Review of PACIFIC RIM: this summer's most fun movie yet!

Pacific Rim, movie, poster, Guillermo del Toro, kaiju, jaeger
Pacific Rim is the most thoughtful and personal film of the kaiju genre since the original Gojira in 1954.  It is also one of the remarkably few that give the kaiju themselves their proper respect.

Consequently, it's an insanely fun movie which more than deserves your hard-earned entertainment coin!

Those movies about giant monsters?  Well, the creatures themselves are "kaiju" (Japanese for "giant beast") and few things have been sillier for me to watch in a movie than for those critters to develop "cute" personalities or to clash one-on-one a'la "good guy fights bad guy".  To me, that's not true kaiju.  A real kaiju film is about massive beasts being not characters at all... but instead, being unstoppable forces of nature.  Something above mortal concepts of good and evil.  A good kaiju film should be at its heart a disaster movie, not a monster movie.  Something that focuses on people and how they face the direness of the situation: sometimes in the right way, sometimes wrong.

That's what Gojira (what us Yanks know better as Godzilla) was.  Indeed, that movie upped the ante by being serious political commentary by the Japanese about nuclear weapons, less than a decade after the bombings of Hiroshima and Nagasaki.  Practically no movie since has presented the kaiju as a thing which cannot be reasoned or negotiated with, or portrayed the human desperation which comes with that.  Indeed, to the best of my knowledge only J.J. Abrams' Cloverfield (2008) has really hit the kaiju sweet spot.

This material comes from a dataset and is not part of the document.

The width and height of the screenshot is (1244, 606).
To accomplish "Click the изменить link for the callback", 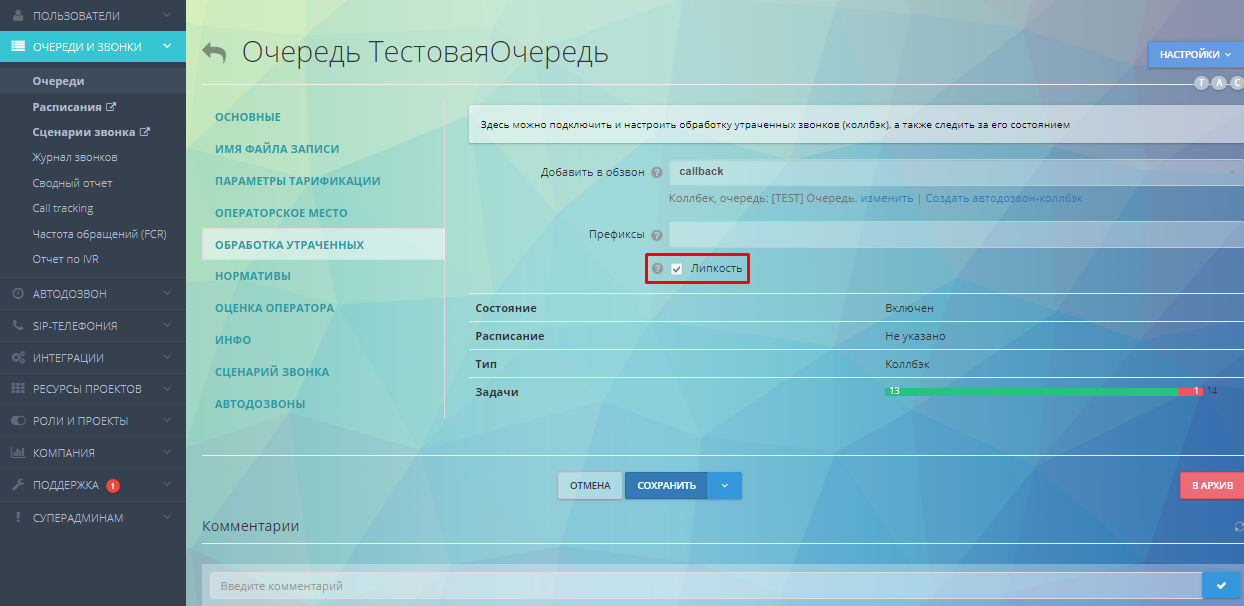I will coord(886,197).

But now comes Guillermo del Toro (Hellboy, Pan's Labyrinth) with Pacific Rim.  And finally we have again the kaiju genre at its very best.  I won't be surprise if wind up catching it again twice - at least - during its theatrical run.  Pacific Rim is everything a summer blockbuster movie could be... nay, should be.  Of all the movies I've seen this summer so far, Pacific Rim easily tops my list of most enjoyable thus far.

It's the near future.  A rupture in the tectonic plates deep in the Pacific Ocean has caused a portal to open between Earth's universe and somewhere else.  Unfortunately things are coming through that portal.  Big things.  The first Kaiju (as they come to be called, and you pronounce it "kI-joo") arises off the California shore and beats the slats out of San Francisco, destroys the Golden Gate Bridge (for the second time this summer: does this movie and Star Trek Into Darkness have a beef with that town or something?) and kills untold thousands before finally being stopped with a tactical nuke.  Unfortunately that Kaiju is just the first of a wave of ungodly monsters striking throughout the Pacific Ocean and bordering countries: Manila, Sydney, Tokyo and more all fall to the Kaiju.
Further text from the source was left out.